Search the records for the word "computer" and report each line that has it.

Items from a data source
---*---

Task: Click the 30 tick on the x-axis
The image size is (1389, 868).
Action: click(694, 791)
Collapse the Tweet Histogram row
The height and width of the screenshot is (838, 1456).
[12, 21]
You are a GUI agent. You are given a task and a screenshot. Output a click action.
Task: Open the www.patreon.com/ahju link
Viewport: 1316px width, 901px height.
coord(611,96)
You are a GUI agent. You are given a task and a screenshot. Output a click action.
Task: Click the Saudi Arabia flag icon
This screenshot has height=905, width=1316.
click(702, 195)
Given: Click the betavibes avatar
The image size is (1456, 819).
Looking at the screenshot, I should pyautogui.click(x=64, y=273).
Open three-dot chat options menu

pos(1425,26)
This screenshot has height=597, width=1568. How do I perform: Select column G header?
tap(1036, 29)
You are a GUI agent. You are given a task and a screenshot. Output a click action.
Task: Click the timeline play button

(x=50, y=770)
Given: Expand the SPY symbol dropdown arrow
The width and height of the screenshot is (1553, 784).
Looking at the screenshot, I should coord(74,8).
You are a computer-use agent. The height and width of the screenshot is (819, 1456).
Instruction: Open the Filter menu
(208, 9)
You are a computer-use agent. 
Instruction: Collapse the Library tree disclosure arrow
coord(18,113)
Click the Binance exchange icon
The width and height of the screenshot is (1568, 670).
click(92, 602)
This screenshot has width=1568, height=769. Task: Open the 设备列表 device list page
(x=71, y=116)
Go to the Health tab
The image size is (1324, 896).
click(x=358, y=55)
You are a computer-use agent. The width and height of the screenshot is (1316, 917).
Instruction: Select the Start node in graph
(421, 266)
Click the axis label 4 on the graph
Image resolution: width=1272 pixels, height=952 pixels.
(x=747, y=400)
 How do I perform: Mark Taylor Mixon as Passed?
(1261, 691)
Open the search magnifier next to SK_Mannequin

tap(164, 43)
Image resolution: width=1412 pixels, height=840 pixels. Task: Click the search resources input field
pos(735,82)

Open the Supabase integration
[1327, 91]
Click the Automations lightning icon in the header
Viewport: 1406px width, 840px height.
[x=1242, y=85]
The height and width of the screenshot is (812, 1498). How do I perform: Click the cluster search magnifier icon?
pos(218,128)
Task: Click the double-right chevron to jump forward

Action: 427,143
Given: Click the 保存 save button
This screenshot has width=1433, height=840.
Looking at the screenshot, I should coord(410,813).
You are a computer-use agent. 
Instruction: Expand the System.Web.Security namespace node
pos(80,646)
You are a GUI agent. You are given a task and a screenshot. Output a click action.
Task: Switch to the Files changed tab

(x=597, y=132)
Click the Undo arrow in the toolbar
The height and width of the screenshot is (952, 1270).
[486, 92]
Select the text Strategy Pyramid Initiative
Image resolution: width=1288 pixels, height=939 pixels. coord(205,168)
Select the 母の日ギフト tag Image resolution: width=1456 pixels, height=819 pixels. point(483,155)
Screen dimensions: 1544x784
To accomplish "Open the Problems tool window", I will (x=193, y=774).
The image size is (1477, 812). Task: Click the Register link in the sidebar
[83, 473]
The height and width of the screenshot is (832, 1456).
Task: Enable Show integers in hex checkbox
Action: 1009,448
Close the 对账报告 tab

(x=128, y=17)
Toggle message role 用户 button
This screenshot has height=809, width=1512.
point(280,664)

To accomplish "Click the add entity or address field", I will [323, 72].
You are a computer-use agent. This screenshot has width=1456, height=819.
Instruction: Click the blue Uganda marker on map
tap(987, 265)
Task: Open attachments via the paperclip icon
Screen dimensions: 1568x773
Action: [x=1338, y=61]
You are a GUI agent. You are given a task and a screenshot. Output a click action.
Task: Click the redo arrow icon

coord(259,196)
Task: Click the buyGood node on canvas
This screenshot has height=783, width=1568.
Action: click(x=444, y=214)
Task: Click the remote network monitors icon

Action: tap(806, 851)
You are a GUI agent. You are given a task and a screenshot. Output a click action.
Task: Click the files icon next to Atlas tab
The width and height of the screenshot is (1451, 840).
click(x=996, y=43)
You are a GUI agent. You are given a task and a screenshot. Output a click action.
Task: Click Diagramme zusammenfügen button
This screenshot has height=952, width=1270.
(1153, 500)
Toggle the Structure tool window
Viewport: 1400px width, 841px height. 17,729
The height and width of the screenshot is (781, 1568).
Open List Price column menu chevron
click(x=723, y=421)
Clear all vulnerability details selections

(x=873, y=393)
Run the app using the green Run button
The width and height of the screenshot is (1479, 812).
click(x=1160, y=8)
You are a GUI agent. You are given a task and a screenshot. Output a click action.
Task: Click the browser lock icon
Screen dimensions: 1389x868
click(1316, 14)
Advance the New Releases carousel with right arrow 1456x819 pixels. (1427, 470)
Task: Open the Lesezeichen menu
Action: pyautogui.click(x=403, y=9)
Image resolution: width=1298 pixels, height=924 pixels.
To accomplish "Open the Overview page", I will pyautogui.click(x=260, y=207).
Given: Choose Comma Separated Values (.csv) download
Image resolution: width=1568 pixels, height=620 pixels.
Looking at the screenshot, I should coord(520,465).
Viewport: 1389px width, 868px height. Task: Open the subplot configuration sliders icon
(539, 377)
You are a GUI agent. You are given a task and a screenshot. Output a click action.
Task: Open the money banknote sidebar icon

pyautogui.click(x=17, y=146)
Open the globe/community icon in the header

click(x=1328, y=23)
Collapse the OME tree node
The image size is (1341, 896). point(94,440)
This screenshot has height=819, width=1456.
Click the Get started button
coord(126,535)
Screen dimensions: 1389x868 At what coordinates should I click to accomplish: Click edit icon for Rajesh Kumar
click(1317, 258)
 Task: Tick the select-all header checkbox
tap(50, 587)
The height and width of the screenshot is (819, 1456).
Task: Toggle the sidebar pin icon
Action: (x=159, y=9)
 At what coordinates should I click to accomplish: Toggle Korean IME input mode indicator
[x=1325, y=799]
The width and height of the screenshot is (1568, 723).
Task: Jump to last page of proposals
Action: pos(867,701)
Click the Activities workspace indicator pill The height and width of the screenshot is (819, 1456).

---*---

* WRITTEN SOLUTION *
You are a computer-use agent. The height and width of the screenshot is (819, 1456).
You are a computer-use agent. 
You are a computer-use agent. The width and height of the screenshot is (1316, 917).
You are a computer-use agent. 
You are a computer-use agent. This screenshot has width=1456, height=819.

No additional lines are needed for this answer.